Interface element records
● ● ● ● ●
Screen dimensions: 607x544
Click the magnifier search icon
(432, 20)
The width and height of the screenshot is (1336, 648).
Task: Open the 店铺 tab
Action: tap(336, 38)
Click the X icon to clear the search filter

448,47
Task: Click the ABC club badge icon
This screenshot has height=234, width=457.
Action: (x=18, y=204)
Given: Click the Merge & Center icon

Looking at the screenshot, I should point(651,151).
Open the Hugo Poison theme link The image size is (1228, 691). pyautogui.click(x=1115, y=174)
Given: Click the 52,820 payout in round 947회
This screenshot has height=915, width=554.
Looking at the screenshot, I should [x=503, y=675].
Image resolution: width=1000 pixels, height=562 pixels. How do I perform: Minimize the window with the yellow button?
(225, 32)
● ● ● ● ●
• PROBLEM DETAILS: Please retype the listing above, line for line, without changing anything.

• RESPONSE TO THIS EXERCISE:
Screen dimensions: 607x544
Click the magnifier search icon
(432, 20)
The width and height of the screenshot is (1336, 648).
Task: Open the 店铺 tab
Action: tap(336, 38)
Click the X icon to clear the search filter

448,47
Task: Click the ABC club badge icon
This screenshot has height=234, width=457.
Action: (x=18, y=204)
Given: Click the Merge & Center icon

Looking at the screenshot, I should point(651,151).
Open the Hugo Poison theme link The image size is (1228, 691). pyautogui.click(x=1115, y=174)
Given: Click the 52,820 payout in round 947회
This screenshot has height=915, width=554.
Looking at the screenshot, I should [x=503, y=675].
Image resolution: width=1000 pixels, height=562 pixels. How do I perform: Minimize the window with the yellow button?
(225, 32)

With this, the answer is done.